▶ [Passage provided]
##############################

Tyson is getting roasted after disappointing quarterly financial results coincided with the announcement that its CEO would be departing.
The country’s largest meat processor, Tyson announced Monday that longtime CEO Donnie Smith will step down at the end of 2016. Current President Tom Hayes was named as his replacement.
“The board and I agree that now is an excellent time to make this transition,” Smith said during the quarterly earnings call late Monday morning. “The Company is performing exceptionally well and realizing significant growth and shareholder returns through our hybrid strategy of branded prepared foods and fresh meats, Simply put, I believe Tom is [the] right leader for this next phase of development.”
Some analysts reported the transition of power amid the company’s weak fourth quarter financial results “may not be perceived as optimal”— a sentiment investors apparently agreed with since its shares fell almost 16 percent to $56.83, its lowest price since February.
During the earnings call, the company’s leadership team cautioned that profits in the new fiscal year will also disappoint, but tried to smooth over concerns with a focus on innovation, growth in their prepared foods market, and emphasis on “marketing, advertising, and promotional spending.”
Tyson has been growing its prepared food lines by trying everything from expanding some company-owned brands like Jimmy Dean and Hillshire Farm in the breakfast sector to launching its own Tyson Tastemakers Meal Kits online in September—a strategy to attract consumers during a time when more shoppers care about where their meat is coming from and how it was raised.

##############################

▶ [Data below]
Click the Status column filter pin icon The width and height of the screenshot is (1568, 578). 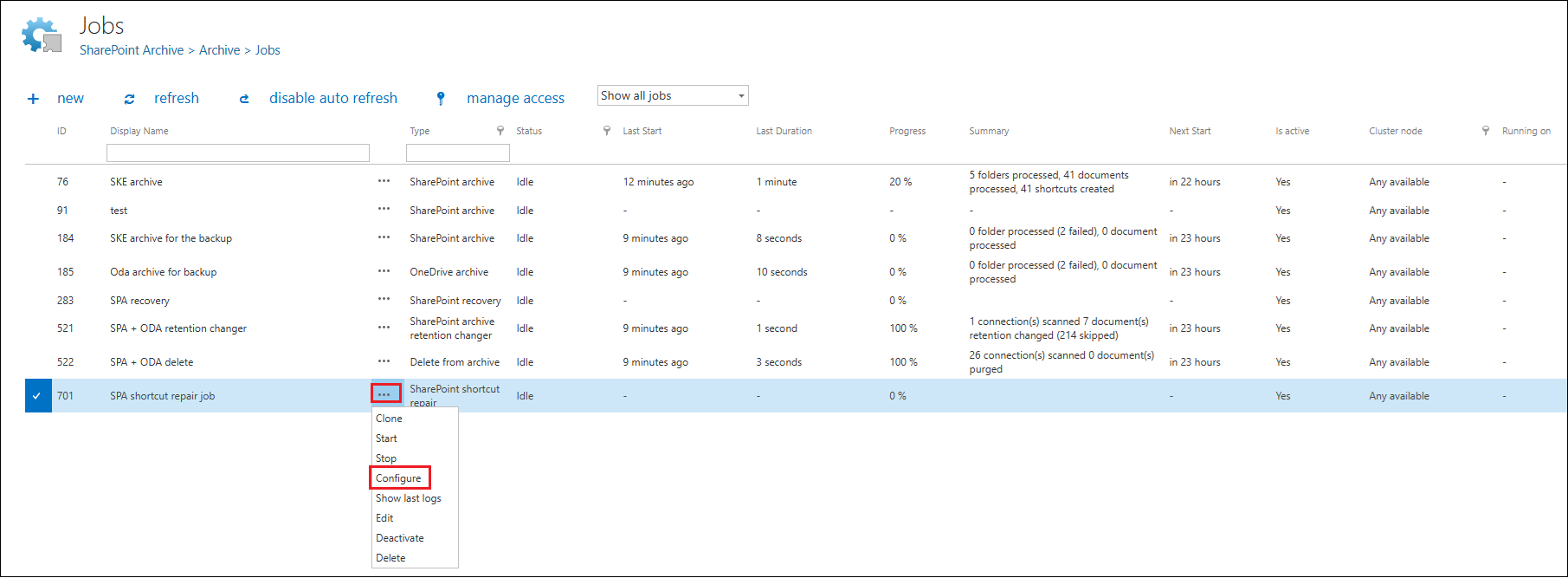606,131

##############################

▶ [Work order 1] Restate the Tyson article between "The country’s largest" and "as his replacement.", inclusive, swapping "longtime" for "veteran".
▶ [Work order 2] List every brand or product line that the Tyson article names as part of the company's growth in prepared foods.
▶ [Work order 3] According to the Tyson article, to what price did the company's shares fall?

▶ [Answer area 1]
The country’s largest meat processor, Tyson announced Monday that veteran CEO Donnie Smith will step down at the end of 2016. Current President Tom Hayes was named as his replacement.

▶ [Answer area 2] Jimmy Dean, Hillshire Farm, Tyson Tastemakers Meal Kits

▶ [Answer area 3] The shares fell to $56.83.